# Bluefin on stand-up



## gamefisherman (Oct 6, 2007)

For those of us stuck at the dock I thought I'd share someone else's tournament story. Congratulations to Scott Cherones and crew on the ABSOFISHINGLUTELY for releasing a Bluefin last week during the Orange Beach tournament. The report is they found a school of bluefins, hooked four at once with two breaking off quickly. Third fish fought for an hour before breaking an 80-pound custom rod. Fourth fish was hooked on a custom bent-butt stand-up 80 spooled with 100lb test. Fight went on for six hours before successfully releasing him.
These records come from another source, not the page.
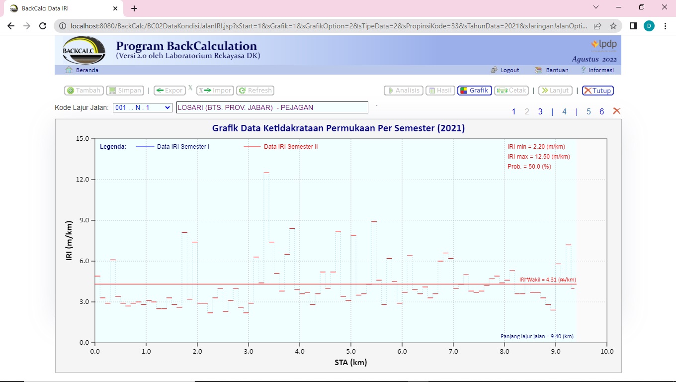Bookmark this page with star icon
The image size is (676, 382).
pos(613,26)
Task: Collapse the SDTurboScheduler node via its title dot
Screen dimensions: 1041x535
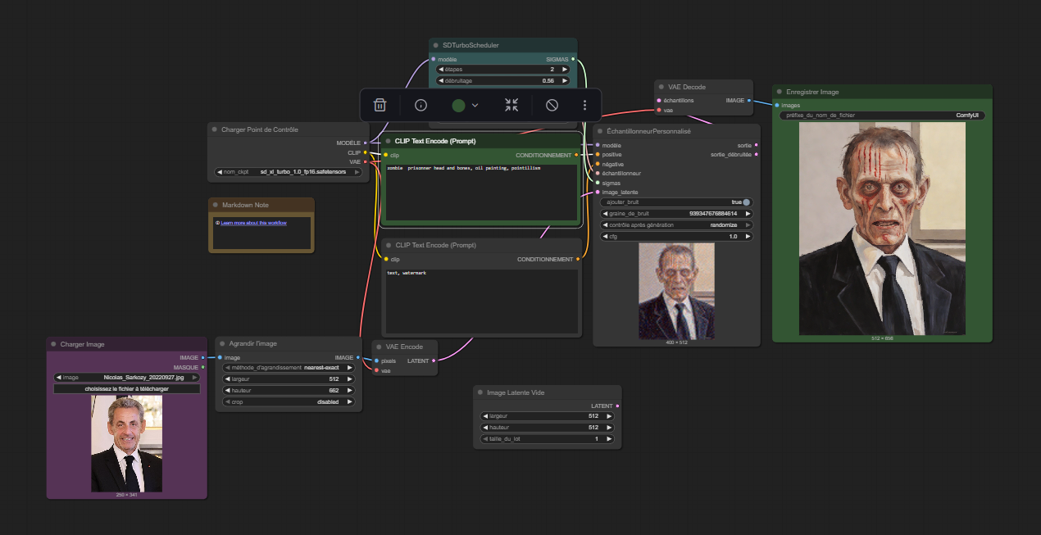Action: coord(435,45)
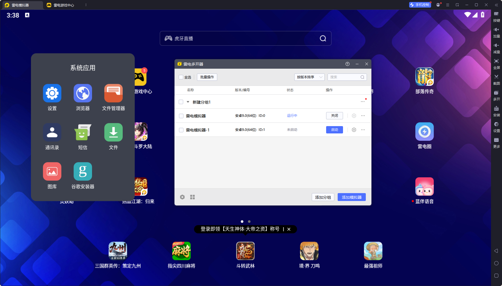Image resolution: width=502 pixels, height=286 pixels.
Task: Open settings gear for 雷电模拟器-1 row
Action: (x=354, y=130)
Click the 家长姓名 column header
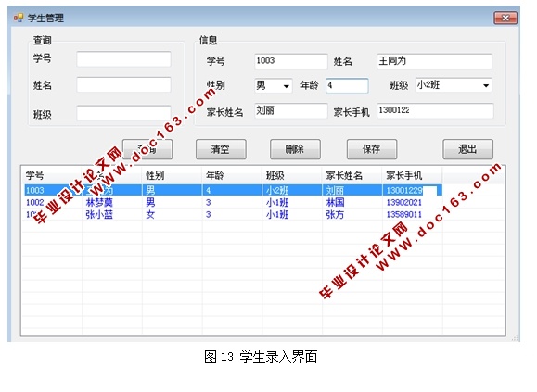The height and width of the screenshot is (392, 537). 352,175
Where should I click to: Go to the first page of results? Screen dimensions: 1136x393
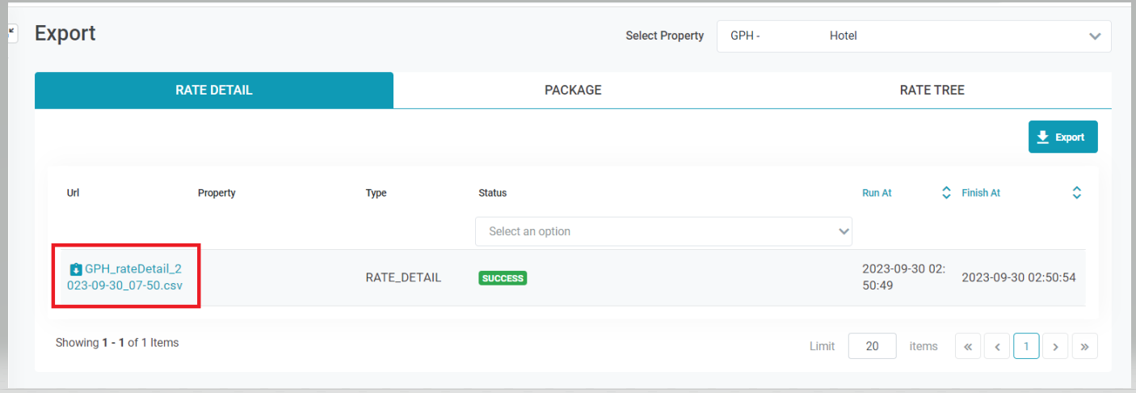(967, 346)
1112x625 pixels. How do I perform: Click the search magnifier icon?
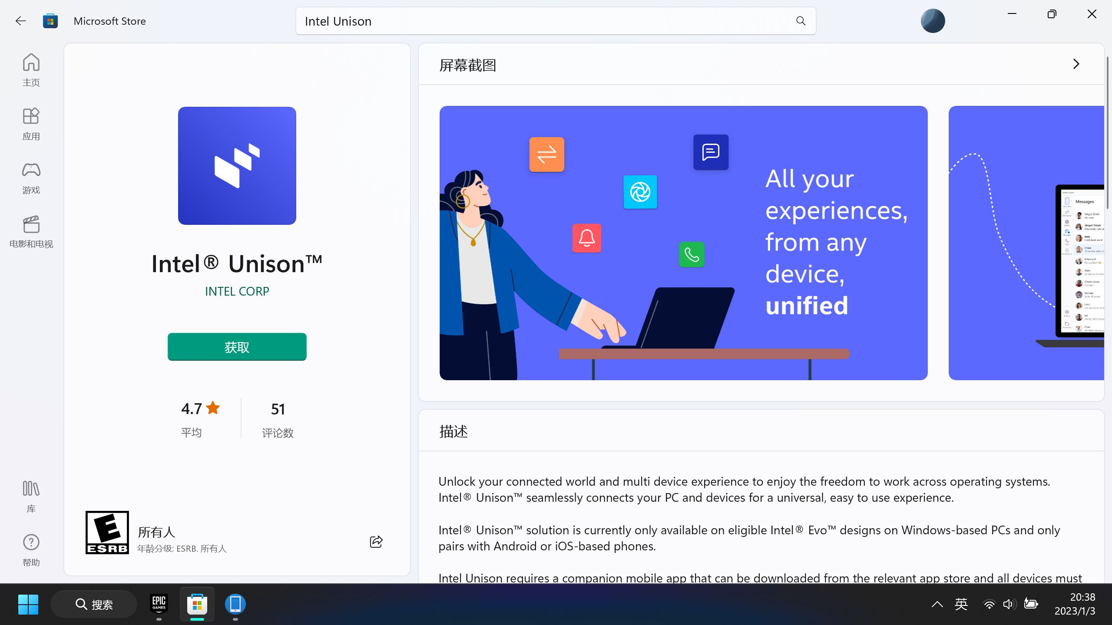(801, 20)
Scott estimated him to be over 800 lbs.

Quite a feat without the benefit of a chair!


----------



## Xiphius (Oct 10, 2007)

I watched the video on his phone. great catch 7 miles south of Marlin. He said now he does not have to book a trip to Prince Edward Island to catch a giant


----------



## finfever61 (Oct 5, 2007)

No stamp or the season closed for harvest?


----------



## Scruggspc (Mar 20, 2013)

Season closed May 1


----------



## Kim (Aug 5, 2008)

That's how the East coast guys do it but many of them are starting to use spinning rods with poppers/stick baits. Any BFT in the GOM is a note worthy catch!


----------



## Captain Woody Woods (Oct 2, 2007)

Kim said:


> That's how the East coast guys do it but many of them are starting to use spinning rods with poppers/stick baits. Any BFT in the GOM is a note worthy catch!
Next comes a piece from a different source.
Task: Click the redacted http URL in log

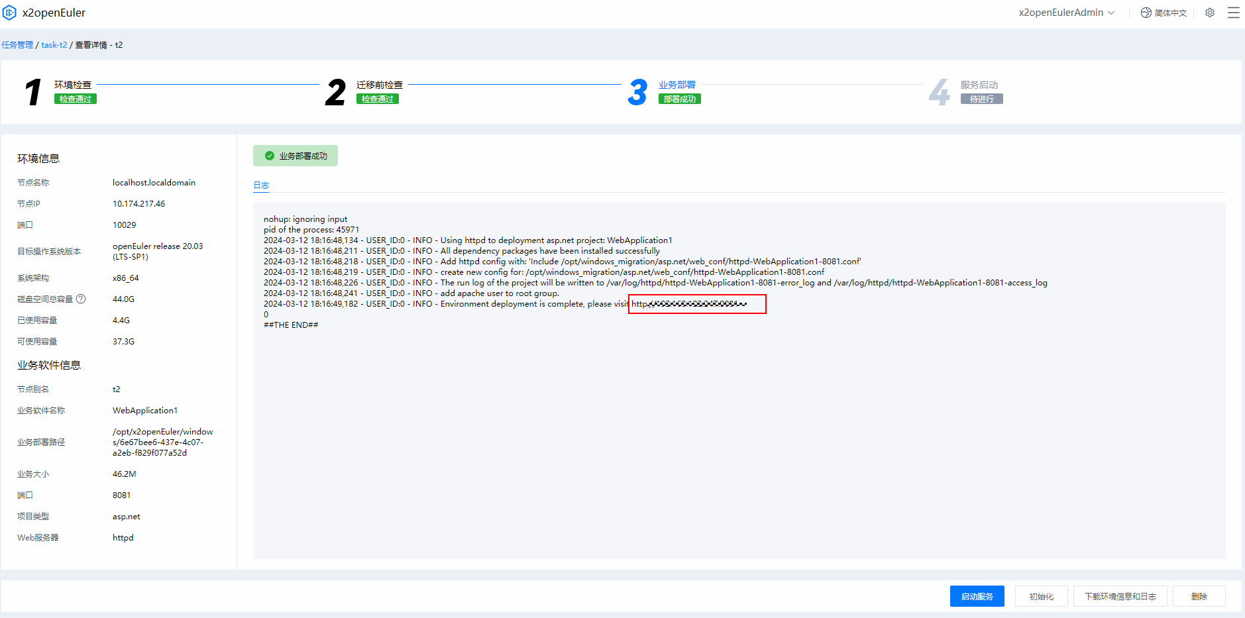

Apples to oranges. Not only are they fighting fish about a quarter of the 800# variety, but also they are doing so in 1-200' of water; not 8000.


----------



## gamefisherman (Oct 6, 2007)

Captain Woody Woods said:


> Apples to oranges. Not only are they fighting fish about a quarter of the 800# variety, but also they are doing so in 1-200' of water; not 8000.


yessir - big difference.


----------



## Kim (Aug 5, 2008)

Relax guys I just said they are doing it there not here and I did say any BFT is note worthy in the GOM. Keep things in perspective. FYI they are taking some huge BFT on spinning gear there and yes it helps because the depths are shallower.


----------



## Kim (Aug 5, 2008)

https://www.youtube.com/watch?v=oltLZceWJAw

Is this it?


----------



## Chris V (Oct 18, 2007)

Great accomplishment. 

What those east coast Bluefin lack in ability to sound they make up for in repeated long runs and ridiculous circling causing you to chase your tail. The GPS screen looks funny afterward


----------



## Mikvi (Mar 11, 2008)

Really impressive. I wish I wasn't so old and beat up. I need a chair for that sort of action:thumbup:

A friend suggested I take a lawn chair to the railroad crossing and throw a topwatter at a passing train with full drag on the reel. he said I'd get the experience without the cost


----------



## gamefisherman (Oct 6, 2007)

kim said:


> https://www.youtube.com/watch?v=oltlzcewjaw
> 
> is this it?


yes!


----------



## FreeDiver (Jun 12, 2013)

Soooo why am I watching a video of a video..... 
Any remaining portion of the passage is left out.